### Goal of the exercise
Search the data for the string "usage" and copy each line in which it appears.

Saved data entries
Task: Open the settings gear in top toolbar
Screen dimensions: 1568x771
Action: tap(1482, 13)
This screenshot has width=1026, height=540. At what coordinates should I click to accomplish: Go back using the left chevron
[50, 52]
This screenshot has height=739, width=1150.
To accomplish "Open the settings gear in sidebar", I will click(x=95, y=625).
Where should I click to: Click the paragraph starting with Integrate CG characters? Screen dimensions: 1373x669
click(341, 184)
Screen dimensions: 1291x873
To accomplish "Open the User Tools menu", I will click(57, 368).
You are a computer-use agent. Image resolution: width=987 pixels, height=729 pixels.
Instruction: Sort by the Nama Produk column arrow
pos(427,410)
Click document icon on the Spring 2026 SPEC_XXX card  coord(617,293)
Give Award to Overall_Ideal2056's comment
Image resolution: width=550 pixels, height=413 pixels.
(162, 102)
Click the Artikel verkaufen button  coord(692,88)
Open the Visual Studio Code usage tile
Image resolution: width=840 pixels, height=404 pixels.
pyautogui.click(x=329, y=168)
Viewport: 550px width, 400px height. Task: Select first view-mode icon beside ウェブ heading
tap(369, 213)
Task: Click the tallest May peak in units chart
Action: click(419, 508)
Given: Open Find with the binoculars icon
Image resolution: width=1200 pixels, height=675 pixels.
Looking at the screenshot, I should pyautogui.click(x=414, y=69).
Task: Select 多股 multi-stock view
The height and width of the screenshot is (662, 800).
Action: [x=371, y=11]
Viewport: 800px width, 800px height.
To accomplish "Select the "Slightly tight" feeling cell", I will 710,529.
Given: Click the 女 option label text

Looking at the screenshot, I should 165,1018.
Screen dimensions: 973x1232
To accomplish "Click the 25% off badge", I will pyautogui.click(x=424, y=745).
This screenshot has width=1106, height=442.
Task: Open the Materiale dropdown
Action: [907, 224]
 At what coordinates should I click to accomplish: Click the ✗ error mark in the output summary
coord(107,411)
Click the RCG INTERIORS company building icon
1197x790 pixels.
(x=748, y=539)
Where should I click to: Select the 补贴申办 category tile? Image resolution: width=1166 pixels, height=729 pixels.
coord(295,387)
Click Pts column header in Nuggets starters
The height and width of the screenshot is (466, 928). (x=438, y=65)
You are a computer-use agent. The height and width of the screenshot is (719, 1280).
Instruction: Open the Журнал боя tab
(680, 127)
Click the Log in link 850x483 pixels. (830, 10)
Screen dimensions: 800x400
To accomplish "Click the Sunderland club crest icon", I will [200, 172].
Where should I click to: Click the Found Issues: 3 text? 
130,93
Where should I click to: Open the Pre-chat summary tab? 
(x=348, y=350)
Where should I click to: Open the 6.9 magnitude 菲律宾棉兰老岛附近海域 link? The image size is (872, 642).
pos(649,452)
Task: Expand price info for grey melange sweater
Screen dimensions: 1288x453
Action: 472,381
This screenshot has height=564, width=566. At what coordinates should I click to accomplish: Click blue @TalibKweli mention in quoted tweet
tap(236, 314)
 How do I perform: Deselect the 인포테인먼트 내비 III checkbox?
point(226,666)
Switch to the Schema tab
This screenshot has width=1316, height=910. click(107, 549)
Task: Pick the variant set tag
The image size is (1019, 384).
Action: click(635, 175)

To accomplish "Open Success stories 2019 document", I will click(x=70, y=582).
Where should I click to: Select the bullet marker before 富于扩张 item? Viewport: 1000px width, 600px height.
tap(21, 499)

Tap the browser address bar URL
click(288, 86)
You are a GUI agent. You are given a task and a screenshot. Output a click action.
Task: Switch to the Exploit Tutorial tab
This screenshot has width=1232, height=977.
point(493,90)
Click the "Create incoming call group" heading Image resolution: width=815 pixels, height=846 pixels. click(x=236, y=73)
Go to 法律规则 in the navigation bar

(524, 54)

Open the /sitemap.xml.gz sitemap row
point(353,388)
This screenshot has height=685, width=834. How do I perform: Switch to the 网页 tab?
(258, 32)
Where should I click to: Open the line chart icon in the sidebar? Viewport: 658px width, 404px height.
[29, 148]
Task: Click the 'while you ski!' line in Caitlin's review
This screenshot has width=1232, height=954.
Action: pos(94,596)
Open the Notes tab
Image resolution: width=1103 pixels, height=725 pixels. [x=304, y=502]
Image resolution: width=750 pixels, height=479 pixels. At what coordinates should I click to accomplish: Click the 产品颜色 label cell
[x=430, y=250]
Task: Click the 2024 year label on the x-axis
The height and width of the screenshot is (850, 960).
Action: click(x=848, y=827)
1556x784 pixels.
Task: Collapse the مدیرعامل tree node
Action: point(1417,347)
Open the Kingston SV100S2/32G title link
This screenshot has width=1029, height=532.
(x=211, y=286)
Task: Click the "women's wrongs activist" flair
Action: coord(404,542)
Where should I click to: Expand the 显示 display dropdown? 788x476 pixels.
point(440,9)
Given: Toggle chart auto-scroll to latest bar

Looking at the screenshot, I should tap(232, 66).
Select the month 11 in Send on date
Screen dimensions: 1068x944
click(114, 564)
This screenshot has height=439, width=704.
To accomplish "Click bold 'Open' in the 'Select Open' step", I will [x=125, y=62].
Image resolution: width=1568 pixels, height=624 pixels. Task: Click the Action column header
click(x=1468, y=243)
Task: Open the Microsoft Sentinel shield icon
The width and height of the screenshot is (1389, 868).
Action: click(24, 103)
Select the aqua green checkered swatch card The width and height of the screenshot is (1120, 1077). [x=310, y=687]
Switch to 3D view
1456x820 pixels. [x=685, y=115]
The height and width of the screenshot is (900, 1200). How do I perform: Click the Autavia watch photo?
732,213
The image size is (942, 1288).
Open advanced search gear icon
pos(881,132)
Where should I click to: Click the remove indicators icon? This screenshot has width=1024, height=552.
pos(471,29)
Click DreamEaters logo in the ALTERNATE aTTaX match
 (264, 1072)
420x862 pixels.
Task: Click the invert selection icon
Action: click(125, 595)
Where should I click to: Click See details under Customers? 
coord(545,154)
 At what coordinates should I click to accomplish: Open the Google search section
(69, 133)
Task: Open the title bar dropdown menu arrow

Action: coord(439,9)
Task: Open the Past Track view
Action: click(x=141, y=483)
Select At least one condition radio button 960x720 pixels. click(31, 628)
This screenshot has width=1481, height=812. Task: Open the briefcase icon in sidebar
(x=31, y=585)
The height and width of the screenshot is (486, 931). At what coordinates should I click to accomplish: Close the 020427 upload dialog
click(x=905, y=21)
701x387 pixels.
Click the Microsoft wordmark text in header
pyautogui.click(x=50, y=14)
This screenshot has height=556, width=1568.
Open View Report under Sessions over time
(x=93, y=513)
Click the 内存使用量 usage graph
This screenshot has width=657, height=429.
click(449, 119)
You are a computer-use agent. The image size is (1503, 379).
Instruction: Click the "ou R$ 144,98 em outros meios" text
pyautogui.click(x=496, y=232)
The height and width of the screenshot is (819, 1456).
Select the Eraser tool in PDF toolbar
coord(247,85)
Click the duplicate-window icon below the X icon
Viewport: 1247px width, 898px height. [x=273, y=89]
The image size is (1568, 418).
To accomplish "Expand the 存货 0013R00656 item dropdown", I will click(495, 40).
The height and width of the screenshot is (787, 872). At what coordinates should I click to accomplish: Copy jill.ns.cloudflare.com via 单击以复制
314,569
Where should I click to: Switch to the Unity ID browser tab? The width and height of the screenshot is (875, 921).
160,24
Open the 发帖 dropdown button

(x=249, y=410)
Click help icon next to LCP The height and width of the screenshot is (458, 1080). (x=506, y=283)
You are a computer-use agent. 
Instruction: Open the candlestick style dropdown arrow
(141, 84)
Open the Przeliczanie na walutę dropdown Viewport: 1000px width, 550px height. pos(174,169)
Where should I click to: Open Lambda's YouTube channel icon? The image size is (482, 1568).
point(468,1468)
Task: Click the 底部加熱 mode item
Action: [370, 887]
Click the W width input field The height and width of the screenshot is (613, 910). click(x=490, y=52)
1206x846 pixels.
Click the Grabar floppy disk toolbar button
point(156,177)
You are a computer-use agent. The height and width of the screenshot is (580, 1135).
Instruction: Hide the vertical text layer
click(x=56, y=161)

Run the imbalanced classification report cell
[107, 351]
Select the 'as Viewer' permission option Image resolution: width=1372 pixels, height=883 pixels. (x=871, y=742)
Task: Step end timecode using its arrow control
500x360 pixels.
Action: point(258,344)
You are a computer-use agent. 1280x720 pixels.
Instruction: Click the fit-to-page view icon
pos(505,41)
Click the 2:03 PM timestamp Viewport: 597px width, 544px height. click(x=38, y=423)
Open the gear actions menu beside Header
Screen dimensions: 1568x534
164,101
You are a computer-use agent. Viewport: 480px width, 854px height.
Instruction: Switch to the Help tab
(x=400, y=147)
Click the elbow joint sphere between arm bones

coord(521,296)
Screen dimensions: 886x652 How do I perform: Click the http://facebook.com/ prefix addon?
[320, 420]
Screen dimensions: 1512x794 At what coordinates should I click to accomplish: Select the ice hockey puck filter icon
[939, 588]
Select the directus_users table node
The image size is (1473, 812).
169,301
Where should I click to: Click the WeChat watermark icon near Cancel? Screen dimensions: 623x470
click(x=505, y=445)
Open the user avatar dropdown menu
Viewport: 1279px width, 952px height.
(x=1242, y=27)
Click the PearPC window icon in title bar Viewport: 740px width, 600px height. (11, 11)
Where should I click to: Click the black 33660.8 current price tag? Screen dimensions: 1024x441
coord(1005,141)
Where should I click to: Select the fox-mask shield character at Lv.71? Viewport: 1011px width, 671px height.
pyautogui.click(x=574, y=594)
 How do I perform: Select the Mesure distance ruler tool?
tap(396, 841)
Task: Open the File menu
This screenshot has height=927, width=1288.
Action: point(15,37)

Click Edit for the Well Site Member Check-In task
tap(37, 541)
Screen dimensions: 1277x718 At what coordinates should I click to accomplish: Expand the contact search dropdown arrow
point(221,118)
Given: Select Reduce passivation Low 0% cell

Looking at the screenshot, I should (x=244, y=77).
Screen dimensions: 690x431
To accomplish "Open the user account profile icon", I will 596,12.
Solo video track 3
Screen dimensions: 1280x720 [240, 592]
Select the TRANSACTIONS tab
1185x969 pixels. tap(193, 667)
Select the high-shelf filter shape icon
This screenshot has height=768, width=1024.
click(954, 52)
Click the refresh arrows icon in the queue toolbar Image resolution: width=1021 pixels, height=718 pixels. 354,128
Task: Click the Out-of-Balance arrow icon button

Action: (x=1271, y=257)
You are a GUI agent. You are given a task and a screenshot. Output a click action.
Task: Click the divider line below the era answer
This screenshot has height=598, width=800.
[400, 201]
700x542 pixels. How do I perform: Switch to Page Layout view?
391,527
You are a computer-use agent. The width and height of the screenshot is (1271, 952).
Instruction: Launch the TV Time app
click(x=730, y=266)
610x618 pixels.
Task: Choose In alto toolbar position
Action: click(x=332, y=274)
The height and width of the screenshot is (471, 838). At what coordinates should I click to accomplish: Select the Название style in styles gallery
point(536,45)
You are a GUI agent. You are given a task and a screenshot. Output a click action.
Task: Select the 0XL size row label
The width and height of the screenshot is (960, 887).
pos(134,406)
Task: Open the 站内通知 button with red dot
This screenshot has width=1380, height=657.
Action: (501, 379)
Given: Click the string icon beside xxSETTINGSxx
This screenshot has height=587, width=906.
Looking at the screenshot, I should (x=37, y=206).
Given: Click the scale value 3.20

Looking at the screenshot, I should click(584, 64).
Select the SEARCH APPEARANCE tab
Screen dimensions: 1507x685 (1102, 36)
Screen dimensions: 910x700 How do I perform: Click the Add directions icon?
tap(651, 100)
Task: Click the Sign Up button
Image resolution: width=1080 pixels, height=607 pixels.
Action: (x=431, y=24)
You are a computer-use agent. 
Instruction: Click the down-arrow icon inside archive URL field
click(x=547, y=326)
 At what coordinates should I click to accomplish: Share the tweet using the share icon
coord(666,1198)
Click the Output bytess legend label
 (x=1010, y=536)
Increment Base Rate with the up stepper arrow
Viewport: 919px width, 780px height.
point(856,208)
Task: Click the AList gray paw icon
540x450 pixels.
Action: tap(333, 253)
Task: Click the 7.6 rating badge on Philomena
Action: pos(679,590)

### Exercise result
Open the Visual Studio Code usage tile
Click the 内存使用量 usage graph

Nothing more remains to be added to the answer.